Took him outside since it was a nice day. The nurses helped get him into a jacket and put a heated blanket on his lap to help him stay warm. We took him on the swing. Although he seemed to enjoy the movement of the swing, it was a bittersweet time. It would be the last time he went outside.

Dad, Olivia, and Maureen
Dad on the swing with Olivia and Maureen.
(Taken on November 12, 2011.)

November 27, 2011 - Sophia, Olivia, Mom, and I visited Dad. Sophia played the Edelweiss on the harp:

Dad Watching Sophia Play the Harp
Dad listening to Sophia play the harp.
(Taken on November 27, 2011.)

and both the girls and I played a song on the piano for Dad and Mom.

Mom and Dad Listening to Olivia Play the Piano
Olivia playing her Christmas recital piece 
for Mom and Dad.
(Taken on November 27, 2011.)


It was the last time the girls saw their grandfather. (They were able to talk to him on the phone the day before he died and say goodbye to him.)

=> November 28, 2011 - Dad was put on hospice care;

=> Thanksgiving/Christmas/New Year's Eve/New Year's Day - The holidays spent without Dad because  he was in the nursing home and his needs far exceeded what we would have been able to handle on our own...not to mention not having a vehicle to transport a wheelchair in;

Dad Holding Ann's Finger and Hand
Dad holding my hand on Christmas Day.
(Taken on December 25, 2011.)

December 15, 2011 - This was the last day I saw Dad's eyes open for a prolonged period. I made a scrapbook for him with pictures of people and things I thought he'd like to see.

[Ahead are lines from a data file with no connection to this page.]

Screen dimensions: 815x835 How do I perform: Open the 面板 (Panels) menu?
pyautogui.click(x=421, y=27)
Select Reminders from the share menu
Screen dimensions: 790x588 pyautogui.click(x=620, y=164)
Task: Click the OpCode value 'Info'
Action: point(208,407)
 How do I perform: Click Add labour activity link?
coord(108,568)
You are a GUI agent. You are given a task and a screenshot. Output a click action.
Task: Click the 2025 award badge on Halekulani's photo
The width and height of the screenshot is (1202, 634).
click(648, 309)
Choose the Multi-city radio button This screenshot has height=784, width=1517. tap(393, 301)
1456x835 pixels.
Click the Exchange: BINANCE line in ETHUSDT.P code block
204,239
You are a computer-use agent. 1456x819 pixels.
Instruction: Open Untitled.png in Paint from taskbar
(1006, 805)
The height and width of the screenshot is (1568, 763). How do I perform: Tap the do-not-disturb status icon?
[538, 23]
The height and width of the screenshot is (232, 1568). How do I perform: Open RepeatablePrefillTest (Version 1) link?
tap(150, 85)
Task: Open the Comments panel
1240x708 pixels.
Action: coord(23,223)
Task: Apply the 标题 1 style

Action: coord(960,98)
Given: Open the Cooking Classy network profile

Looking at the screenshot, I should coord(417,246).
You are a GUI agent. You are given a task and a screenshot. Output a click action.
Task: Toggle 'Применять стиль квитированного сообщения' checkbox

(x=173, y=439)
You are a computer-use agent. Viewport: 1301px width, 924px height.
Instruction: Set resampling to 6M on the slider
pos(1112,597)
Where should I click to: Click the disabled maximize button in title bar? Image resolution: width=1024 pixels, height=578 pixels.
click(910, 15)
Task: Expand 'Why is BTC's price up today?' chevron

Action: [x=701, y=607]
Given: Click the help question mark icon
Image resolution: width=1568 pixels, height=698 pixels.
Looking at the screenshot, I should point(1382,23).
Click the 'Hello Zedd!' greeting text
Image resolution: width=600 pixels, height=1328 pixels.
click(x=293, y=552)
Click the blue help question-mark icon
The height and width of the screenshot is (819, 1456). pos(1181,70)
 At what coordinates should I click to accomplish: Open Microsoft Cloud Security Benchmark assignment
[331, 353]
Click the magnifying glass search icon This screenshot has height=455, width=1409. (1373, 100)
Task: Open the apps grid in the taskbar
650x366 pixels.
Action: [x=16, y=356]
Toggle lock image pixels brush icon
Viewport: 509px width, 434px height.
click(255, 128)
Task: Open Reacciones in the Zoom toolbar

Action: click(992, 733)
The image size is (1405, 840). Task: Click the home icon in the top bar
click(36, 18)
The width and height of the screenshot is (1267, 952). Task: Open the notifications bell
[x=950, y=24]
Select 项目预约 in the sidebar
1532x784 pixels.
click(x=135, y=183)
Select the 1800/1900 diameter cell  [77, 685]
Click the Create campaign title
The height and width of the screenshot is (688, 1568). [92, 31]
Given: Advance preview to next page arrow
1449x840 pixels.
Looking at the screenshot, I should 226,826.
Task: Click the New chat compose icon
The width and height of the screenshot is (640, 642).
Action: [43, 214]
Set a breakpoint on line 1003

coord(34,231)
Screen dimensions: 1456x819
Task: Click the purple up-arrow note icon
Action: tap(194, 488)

Dad Looking at Seminary Pictures
Dad looking the album I made for him.
(Taken on December 15, 2011.)

=> New Year's Eve - I spent this holiday evening with him (after visiting my mom in the hospital due to complications from diabetes). That's when he said his last word to me: "Yes" when I asked him if he wanted something to drink;

=> New Year's Day - I got the call that said I needed to come in because he was dying and it was time to say "goodbye";

=> From January 1st-5th - I remained at his bedside until he died at 6:57 a.m. on January 5, 2012. (I remain very thankful to my brother to this day for staying with Dad and Mom for four hours each night - from 8 p.m. until midnight - so I could sleep in the family lounge; and then be able to spend the other 20 hours of each day with Dad and Mom and ensure that both were receiving the medical care they needed.)

Ann Holding Dad's Hand on 1-2-12
Dad's hand in my hand.
(Taken on January 2, 2012.)

=> January 6, 2012 - Would have been Dad's 80th birthday. It is also Epiphany and he always referred to himself as an Epiphany Baby.

Mom, Dad, and Girls at First Communion
During happier times...
Dad and Mom with Sophia and Olivia
on their First Communion.
(Taken on January 9, 2010.)


Whey Beyond the Naked Truth

4 comments:

Sparkling Adventures said...

My heart aches for you and the loss of your father. I'm thinking of you in this difficult time. Know that another's love — even if it's very far away — can sustain you through the pain and grief.
Love,
Lauren.

What I Want My Kids To Know said...

This post reminded me so much of what we went through with my Grandmother. The process actually was a lot longer she was in a nursing home for a long time.

Your post was very touching. I like to think that your Dad knew you were there for him even if it did not seem that he knew.

Heidi said...

I'm very sorry for your loss and I think your short term goals of celebrating your father in your own way are wonderful. I am currently trying to deal with my grandmother's Alzheimer's and it is almost too much for me to handle. She was basically my mother and now she hardly remembers me at all. Your post gives me strength.

TyraLei - Hawaiian Flower said...

Giving yourself time to grieve is always the best thing to do. My heart is with you.